Ryan Newman? I wouldn't know him if I saw him at the nearest supermarket. Not that I'll be there anytime soon, unless that neighbor with the snowmobile has room for a passenger.
Put me down for Friday in the pool for which day the Indiana men's basketball coach is fired for his misadventures with NCAA rules.
Nice hire, Rick Greenspan. You brought in a guy with NCAA baggage, and he added several carry-ons in a short time.
But hey, he did sign Eric Gordon, who will no longer be a Hoosier himself in two months.
How nice will it be, for a change, to watch an Indiana basketball coaching search that doesn't involve Iowa?

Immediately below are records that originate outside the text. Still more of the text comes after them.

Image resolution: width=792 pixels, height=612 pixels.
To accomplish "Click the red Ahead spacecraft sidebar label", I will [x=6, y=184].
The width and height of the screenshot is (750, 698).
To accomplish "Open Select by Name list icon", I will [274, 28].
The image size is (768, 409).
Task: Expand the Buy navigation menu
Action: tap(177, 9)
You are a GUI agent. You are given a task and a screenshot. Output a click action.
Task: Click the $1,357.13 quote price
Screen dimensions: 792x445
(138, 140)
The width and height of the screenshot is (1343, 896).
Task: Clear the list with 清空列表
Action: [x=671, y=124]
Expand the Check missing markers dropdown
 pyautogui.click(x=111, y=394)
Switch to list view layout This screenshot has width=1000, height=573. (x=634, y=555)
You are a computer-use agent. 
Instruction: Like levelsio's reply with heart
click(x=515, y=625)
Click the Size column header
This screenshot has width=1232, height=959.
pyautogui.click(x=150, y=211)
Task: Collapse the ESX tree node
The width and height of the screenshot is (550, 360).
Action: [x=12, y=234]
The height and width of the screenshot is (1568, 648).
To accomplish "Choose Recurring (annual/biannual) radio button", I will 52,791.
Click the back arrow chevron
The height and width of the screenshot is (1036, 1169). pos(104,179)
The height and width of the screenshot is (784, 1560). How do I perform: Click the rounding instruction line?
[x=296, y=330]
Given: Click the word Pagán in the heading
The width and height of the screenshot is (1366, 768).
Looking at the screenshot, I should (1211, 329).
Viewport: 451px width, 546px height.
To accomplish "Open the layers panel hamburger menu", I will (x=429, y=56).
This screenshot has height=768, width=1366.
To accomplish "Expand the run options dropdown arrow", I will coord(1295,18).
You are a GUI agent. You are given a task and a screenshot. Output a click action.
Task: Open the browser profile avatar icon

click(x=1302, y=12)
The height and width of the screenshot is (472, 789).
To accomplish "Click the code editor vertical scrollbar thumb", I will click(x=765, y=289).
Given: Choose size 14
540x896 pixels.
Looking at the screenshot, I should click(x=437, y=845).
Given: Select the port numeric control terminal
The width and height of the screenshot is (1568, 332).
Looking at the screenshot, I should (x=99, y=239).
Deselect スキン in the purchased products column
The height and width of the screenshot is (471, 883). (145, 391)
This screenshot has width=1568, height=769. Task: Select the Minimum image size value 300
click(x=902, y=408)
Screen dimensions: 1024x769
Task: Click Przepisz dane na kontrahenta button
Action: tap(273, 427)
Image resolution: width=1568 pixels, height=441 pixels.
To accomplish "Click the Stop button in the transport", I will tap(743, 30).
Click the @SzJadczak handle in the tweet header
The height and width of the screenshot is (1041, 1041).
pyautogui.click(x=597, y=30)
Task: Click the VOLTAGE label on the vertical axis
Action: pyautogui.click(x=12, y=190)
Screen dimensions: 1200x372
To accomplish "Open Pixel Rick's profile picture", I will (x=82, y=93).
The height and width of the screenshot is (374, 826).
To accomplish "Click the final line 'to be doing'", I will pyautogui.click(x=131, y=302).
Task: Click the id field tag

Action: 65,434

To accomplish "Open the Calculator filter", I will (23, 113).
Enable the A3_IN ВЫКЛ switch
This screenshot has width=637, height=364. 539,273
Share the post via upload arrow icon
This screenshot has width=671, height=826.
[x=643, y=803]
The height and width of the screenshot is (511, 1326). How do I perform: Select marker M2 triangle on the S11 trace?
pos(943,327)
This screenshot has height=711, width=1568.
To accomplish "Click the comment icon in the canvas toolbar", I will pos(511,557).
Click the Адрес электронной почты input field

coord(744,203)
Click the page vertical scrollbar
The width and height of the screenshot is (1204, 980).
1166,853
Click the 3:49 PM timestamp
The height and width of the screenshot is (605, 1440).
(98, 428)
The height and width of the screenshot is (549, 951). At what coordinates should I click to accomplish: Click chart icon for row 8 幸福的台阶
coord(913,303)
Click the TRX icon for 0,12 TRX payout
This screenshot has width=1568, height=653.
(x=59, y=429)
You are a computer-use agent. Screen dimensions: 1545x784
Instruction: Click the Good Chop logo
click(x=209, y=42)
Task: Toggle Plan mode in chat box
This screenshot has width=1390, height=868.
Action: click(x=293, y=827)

Bad enough that the Big Ten threw together a television network without getting agreements to air it from most of the Big Ten region's major cable companies.
Now it looks like the league won't have a true men's basketball champion. Through Tuesday, Purdue was 11-1 in Big Ten play, Indiana 9-1. They have yet to play each other, and will only do so once this season, at Indiana Feb. 19.
They have an 18-game men's basketball schedule, which means each team will play eight league foes twice and two others just once. Indiana and Purdue, from the same state and rivals since the only the way to get from West Lafayette to Bloomington was via dirt roads, meet just once this season.
That's nuts. And it isn't very fair to the Boilermakers, who have beaten Wisconsin and Michigan State in back-to-back games. Purdue's Matt Painter may be the top threat to Drake's Keno Davis for National Coach of the Year.
Then again, how fair is that Indiana only plays Northwestern - 0-10 in the Big Ten through Tuesday - once?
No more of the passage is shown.